Re: Remaining dependency on setlocale() - Mailing list pgsql-hackers

From Thomas Munro
Subject Re: Remaining dependency on setlocale()
Date
Msg-id CA+hUKGLZ8A_j+UQidb2yKeUQm_FOYz3HgZRES21YOOZBT88pZQ@mail.gmail.com
Whole thread Raw
In response to Re: Remaining dependency on setlocale()  (Jeff Davis <pgsql@j-davis.com>)
Responses Re: Remaining dependency on setlocale()
List pgsql-hackers
On Thu, Aug 8, 2024 at 5:16 AM Jeff Davis <pgsql@j-davis.com> wrote:
> On Wed, 2024-08-07 at 19:07 +1200, Thomas Munro wrote:
> > How far can we get by using more _l() functions?
>
> There are a ton of calls to, for example, isspace(), used mostly for
> parsing.
>
> I wouldn't expect a lot of differences in behavior from locale to
> locale, like might be the case with iswspace(), but behavior can be
> different at least in theory.
>
> So I guess we're stuck with setlocale()/uselocale() for a while, unless
> we're able to move most of those call sites over to an ascii-only
> variant.

Here are two more cases that I don't think I've seen discussed.

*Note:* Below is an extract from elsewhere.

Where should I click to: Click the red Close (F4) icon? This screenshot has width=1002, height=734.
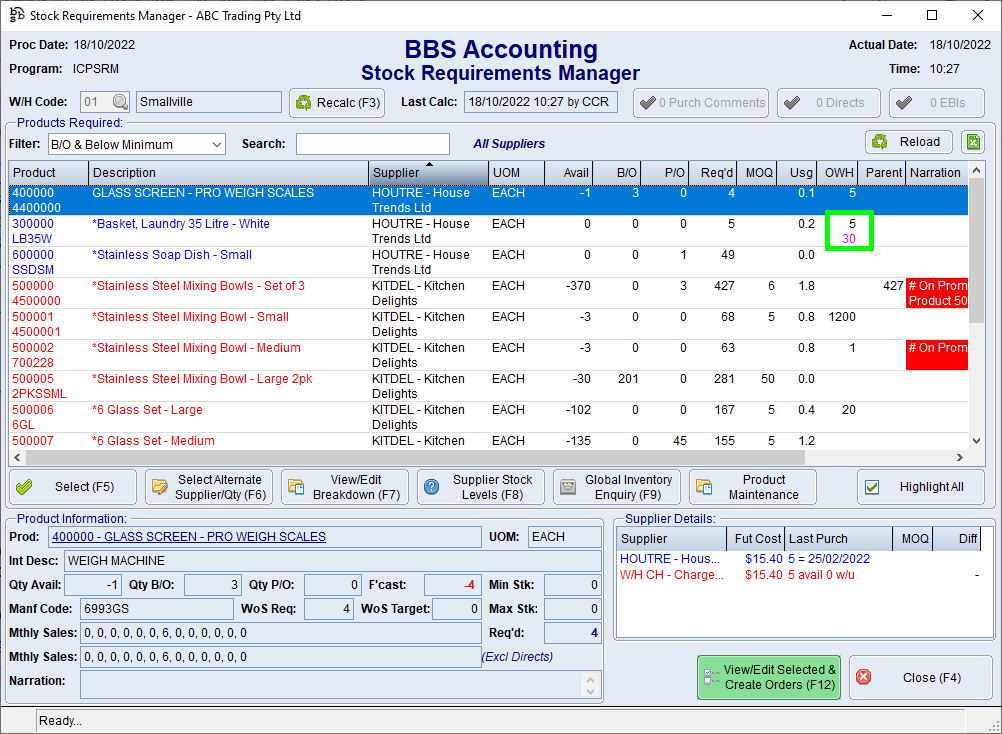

1.  The nl_langinfo() call in pg_get_encoding_from_locale(), can
probably be changed to nl_langinfo_l() (it is everywhere we currently
care about except Windows, which has a different already-thread-safe
alternative; AIX seems to lack the _l version, but someone writing a
patch to re-add support for that OS could supply the configure goo for
a uselocale() safe/restore implementation).  One problem is that it
has callers that pass it NULL meaning the backend default, but we'd
perhaps use LC_C_GLOBAL for now and have to think about where we get
the database default locale_t in the future.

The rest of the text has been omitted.